When markets are stampeding, anyone can get run over. And that’s what happened Friday as White House economic adviser Larry Kudlow spoke the truth that the coronavirus threat will eventually pass and the U.S. will recover. Equities nonetheless fell another 1% or so Friday, and the questions are how much damage there will be to the real economy and what, if anything, can be done about it.
Mr. Kudlow is right to want to prevent a panic and buck up consumer confidence, which has been holding up U.S. growth. He’s also right that the foundation of the American economy has been solid with an historically low jobless rate, healthy income gains, and a housing market that is gaining steam.
But stocks don’t fall 11.5% in a week without cause, and they are responding to clear signs that the spreading coronavirus will hit the global economy hard. China’s first quarter GDP may be negative. Europe was already wobbling. The U.S. is sturdier but not immune to global weakness, especially if the virus causes extensive quarantines; business travel restrictions have already begun.
The 10-year Treasury note has fallen through the floor of its historic low to 1.15%, a sign that investors expect slower growth and Federal Reserve rate cuts. The price of Brent crude is down 24% this year to $50 a barrel, on expectations of slower demand. Copper futures are down 9% since January and were off another 1% on Friday in a sign that a manufacturing recovery isn’t imminent. The junk bond and leveraged loan markets are under pressure as financial conditions have tightened.
The rebound in business investment that many expected with the decline in trade tensions will now be postponed for at least the first half of the year. Supply chains need to be restored, and medical and economic uncertainty will have to ease. A U.S. economy that was expected to grow between 2% and 2.5% for the year will now likely be under that for the first half, with hope for a second half bounce.
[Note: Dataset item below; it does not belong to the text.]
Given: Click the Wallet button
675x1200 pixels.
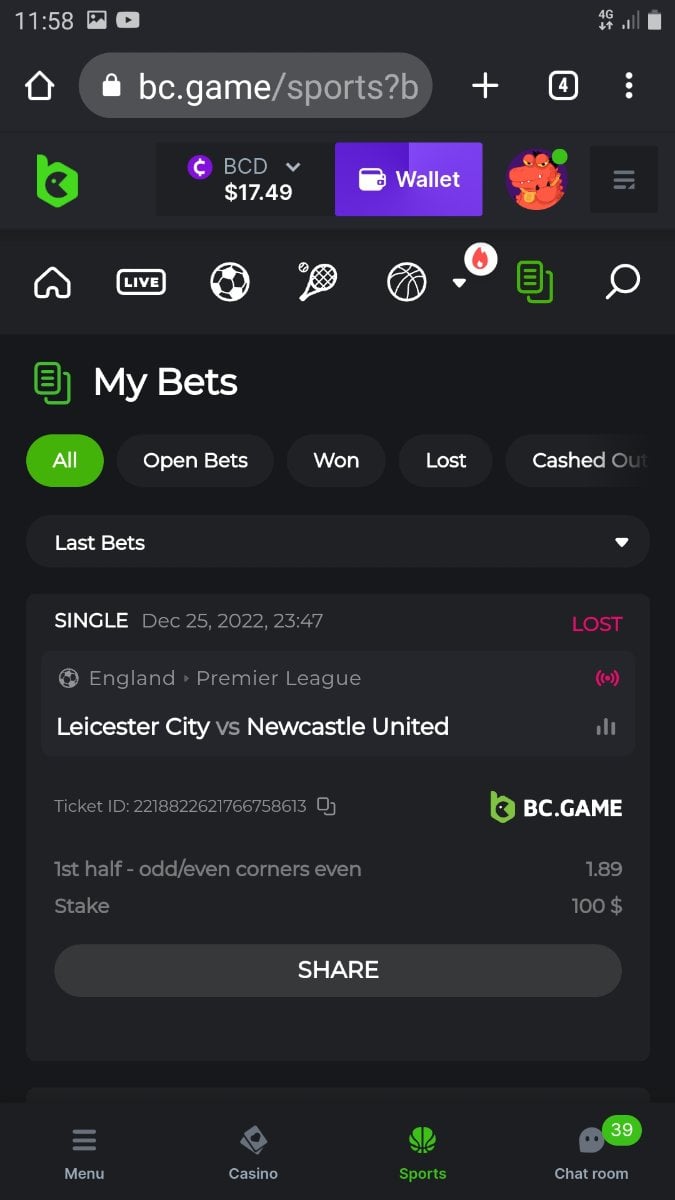Looking at the screenshot, I should coord(409,180).
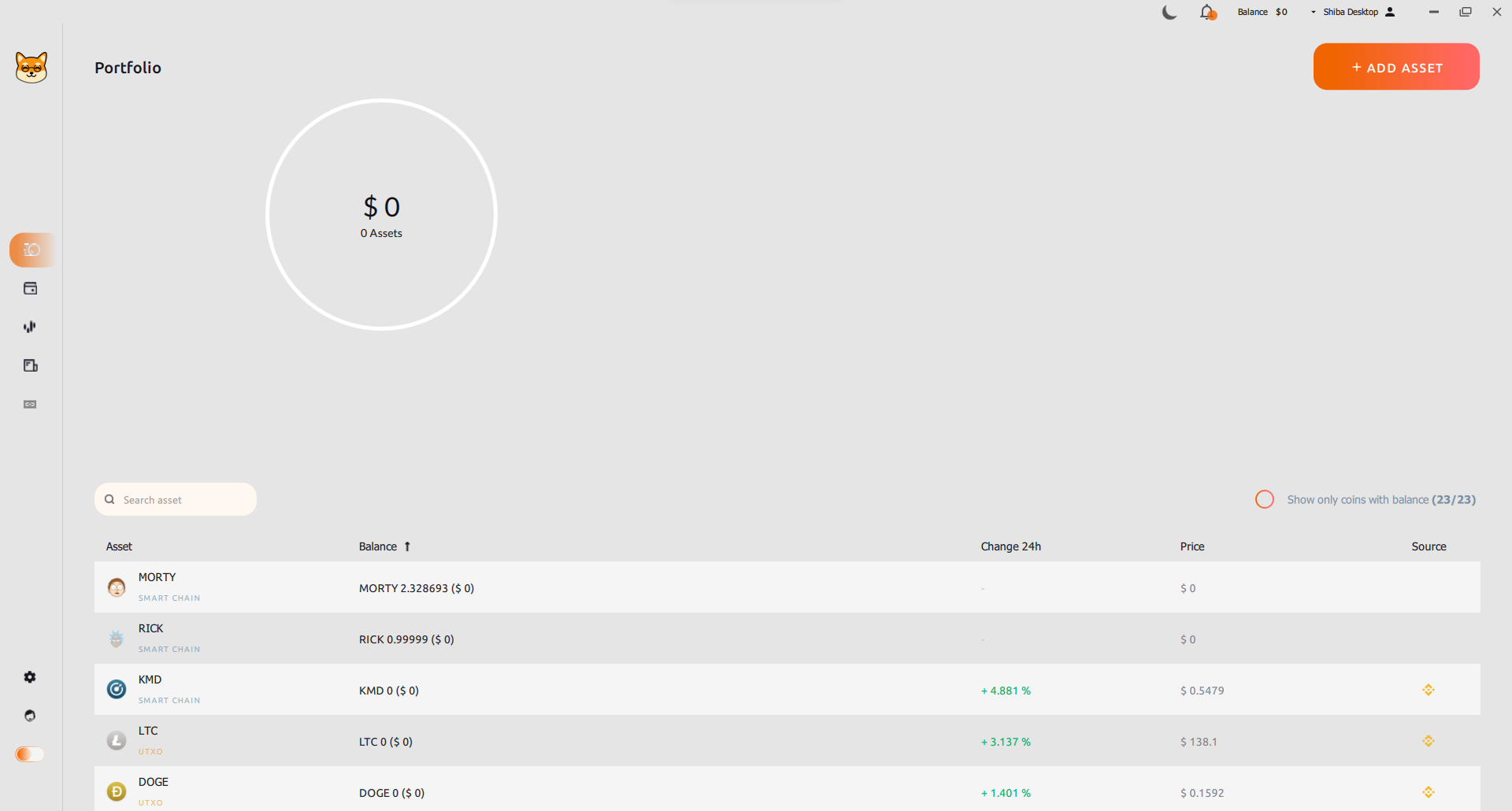Sort by the Balance column arrow

click(x=407, y=546)
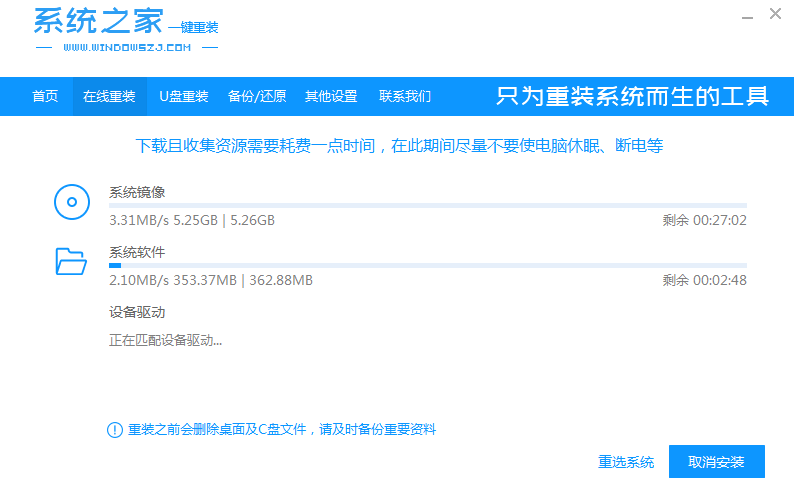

All of this is complicated by the political uncertainty of an election year and Washington’s climate of relentless and extreme partisanship. Democrats clearly see the Covid-19 disease as a cudgel to use against President Trump, perhaps turning it into his version of Hurricane Katrina in 2005.
There’s no other way to read the rhetorical barrage they’ve aimed at Mr. Trump no matter what he does or says about the virus. The resistance media are also piling on. This feeds the public’s unease and turns every government decision into a political battle.
Our sense is that this could still be an opportunity for Mr. Trump despite the partisan catcalls. Voters aren’t going to blame him for a slowing economy caused by the virus. They will blame him if the government response seems inept, or if he dismisses the problem and it turns out to be much worse than he has advertised.
The best posture is to tell the public the truth that no one knows how much damage the virus may do, while offering assurance that the government’s infectious disease experts and enormous public-health bureaucracy are ready for the challenge. It’s best to project confidence without the gratuitous boasting or attacks.
If reporters ask about some attack from Nancy Pelosi or Chuck Schumer, Mr. Trump should shrug it off and say he’s focused on reducing the risks from the virus. Voters will appreciate the show of leadership, and score Democrats for the rancor. Unlike the impeachment brawl, the public cares about this one and doesn’t want cheap partisanship.
Which brings us to the possible economic policy responses. Mr. Trump could help by immediately lifting his unilateral tariffs, which would amount to a tax cut on trade and consumers. A fiscal “stimulus” is probably a waste of time, given that Democrats would insist on new spending or temporary tax rebates of the kind that Mrs. Pelosi and George W. Bush negotiated in 2008 but didn’t help growth.
Fed Chairman Jerome Powell made clear in an unscheduled statement on Friday that monetary policy is in play, with a 25 basis-point cut in the fed funds rate widely expected in March. We’ve been skeptical that rate cuts can address a classic supply-side shock like the coronavirus. Fed funds are already low at 1.5%-1.75%, so the impact of rate cuts will also be less than if the Fed had moved faster to normalize its policy in the years after the financial panic and 2008-2009 recession.
On the other hand, the Fed can fight a financial virus. Stocks pared their losses after Mr. Powell’s Friday statement, which shows the Fed’s psychological clout. If the Fed does cut rates as an insurance policy, it should be prepared to raise them again quickly if the coronavirus turns out to be less damaging. The Fed kept rates too low for too long after 9/11 and spurred the housing bubble and bust.
This week’s market selloff is a warning but it isn’t cause for panic. We simply don’t know how much harm this coronavirus will do. Investors who keep a cool head will be rewarded, and voters will reward politicians who do the same.